The data:
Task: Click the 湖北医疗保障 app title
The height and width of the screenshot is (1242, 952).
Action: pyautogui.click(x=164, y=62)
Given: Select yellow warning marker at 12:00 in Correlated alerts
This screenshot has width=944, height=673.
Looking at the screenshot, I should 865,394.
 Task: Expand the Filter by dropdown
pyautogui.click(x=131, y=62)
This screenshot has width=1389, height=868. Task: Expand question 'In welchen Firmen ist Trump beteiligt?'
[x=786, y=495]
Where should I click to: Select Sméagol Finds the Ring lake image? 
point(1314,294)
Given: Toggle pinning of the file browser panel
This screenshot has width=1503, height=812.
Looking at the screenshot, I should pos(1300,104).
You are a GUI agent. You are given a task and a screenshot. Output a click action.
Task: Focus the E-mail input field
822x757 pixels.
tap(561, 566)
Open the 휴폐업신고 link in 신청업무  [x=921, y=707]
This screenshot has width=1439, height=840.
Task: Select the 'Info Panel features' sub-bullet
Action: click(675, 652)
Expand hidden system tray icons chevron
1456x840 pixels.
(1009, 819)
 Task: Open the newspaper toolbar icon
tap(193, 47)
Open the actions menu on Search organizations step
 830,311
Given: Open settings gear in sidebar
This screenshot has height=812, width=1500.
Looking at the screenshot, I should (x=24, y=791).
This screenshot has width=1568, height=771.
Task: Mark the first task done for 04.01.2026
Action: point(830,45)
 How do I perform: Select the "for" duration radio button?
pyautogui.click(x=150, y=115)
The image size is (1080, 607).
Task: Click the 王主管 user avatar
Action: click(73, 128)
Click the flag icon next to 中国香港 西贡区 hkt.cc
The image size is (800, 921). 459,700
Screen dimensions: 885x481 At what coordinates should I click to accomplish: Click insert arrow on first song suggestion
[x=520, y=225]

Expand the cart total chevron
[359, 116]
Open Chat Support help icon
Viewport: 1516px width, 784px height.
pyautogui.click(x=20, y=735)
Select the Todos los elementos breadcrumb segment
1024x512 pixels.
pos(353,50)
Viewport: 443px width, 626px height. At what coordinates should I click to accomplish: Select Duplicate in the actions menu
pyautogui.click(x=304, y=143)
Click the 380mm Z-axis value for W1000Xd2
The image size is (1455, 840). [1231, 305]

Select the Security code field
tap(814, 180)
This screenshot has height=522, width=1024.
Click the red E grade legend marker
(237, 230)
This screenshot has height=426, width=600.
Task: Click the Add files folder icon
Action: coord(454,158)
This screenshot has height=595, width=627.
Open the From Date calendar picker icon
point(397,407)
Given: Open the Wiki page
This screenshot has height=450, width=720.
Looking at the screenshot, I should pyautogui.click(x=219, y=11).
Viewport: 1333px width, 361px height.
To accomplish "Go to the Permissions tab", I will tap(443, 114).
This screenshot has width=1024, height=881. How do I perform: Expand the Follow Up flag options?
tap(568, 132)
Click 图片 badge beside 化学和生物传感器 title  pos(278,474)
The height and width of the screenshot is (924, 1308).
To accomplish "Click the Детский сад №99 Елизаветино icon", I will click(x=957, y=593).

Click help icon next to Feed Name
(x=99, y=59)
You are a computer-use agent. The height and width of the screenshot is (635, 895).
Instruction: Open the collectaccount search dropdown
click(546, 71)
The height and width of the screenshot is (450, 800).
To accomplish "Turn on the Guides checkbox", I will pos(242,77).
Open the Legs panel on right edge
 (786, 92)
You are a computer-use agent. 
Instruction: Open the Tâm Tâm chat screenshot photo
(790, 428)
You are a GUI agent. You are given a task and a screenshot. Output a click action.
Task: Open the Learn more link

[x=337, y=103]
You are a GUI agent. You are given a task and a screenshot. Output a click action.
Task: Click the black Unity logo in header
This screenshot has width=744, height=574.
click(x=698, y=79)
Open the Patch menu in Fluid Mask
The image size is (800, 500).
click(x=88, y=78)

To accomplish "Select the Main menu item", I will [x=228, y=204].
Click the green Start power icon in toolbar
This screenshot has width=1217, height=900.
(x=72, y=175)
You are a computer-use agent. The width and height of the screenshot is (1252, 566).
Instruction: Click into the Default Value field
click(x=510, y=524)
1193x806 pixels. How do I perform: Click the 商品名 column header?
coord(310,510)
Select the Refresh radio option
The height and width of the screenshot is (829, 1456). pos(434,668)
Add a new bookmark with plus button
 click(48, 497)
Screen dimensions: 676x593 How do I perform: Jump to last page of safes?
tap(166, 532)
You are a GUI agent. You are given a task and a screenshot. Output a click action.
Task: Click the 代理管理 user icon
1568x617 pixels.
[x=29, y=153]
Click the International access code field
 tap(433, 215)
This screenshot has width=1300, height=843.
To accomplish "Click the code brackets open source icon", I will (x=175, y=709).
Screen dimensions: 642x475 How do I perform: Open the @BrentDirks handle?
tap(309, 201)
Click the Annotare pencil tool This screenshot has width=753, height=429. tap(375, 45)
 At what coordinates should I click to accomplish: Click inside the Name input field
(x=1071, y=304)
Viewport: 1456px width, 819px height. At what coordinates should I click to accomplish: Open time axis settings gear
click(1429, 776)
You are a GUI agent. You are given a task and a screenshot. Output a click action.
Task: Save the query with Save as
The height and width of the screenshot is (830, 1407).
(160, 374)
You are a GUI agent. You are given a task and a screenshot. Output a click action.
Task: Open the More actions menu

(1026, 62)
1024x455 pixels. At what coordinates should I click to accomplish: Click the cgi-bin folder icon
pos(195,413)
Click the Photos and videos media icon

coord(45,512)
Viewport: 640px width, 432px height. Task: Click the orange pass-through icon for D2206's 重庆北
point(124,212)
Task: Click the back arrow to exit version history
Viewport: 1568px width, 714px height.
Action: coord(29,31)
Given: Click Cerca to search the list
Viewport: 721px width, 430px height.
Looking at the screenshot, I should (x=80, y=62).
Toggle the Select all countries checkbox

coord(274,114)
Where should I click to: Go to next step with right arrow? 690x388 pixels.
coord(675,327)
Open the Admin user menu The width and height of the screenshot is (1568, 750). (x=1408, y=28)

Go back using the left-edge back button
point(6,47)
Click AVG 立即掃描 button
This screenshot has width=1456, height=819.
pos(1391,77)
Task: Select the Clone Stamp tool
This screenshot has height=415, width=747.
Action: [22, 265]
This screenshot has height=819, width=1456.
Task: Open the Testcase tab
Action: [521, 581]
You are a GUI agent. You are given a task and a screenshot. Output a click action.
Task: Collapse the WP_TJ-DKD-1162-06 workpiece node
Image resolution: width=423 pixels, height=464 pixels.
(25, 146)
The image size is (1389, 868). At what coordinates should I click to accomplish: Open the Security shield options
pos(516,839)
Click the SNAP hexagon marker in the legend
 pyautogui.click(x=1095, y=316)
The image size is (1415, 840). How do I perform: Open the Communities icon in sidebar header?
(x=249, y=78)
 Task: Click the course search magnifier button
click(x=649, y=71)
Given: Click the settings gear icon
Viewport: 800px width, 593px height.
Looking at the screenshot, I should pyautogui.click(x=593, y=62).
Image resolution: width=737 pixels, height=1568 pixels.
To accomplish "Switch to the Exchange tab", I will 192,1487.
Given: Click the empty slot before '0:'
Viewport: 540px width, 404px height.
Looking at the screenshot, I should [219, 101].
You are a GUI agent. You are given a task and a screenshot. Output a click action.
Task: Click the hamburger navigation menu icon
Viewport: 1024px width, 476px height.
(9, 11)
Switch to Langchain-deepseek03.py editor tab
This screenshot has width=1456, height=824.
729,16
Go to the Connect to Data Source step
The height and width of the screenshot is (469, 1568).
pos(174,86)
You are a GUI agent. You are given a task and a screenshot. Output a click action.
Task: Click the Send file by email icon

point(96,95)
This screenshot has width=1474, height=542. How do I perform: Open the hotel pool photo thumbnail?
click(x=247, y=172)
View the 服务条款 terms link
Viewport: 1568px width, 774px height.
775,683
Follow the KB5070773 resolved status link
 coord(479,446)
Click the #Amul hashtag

Brief:
Please return the entries above verbatim, from the line containing "Click 图片 badge" through the line containing "click(546, 71)", both included.

Response to the task:
Click 图片 badge beside 化学和生物传感器 title  pos(278,474)
The height and width of the screenshot is (924, 1308).
To accomplish "Click the Детский сад №99 Елизаветино icon", I will click(x=957, y=593).

Click help icon next to Feed Name
(x=99, y=59)
You are a computer-use agent. The height and width of the screenshot is (635, 895).
Instruction: Open the collectaccount search dropdown
click(546, 71)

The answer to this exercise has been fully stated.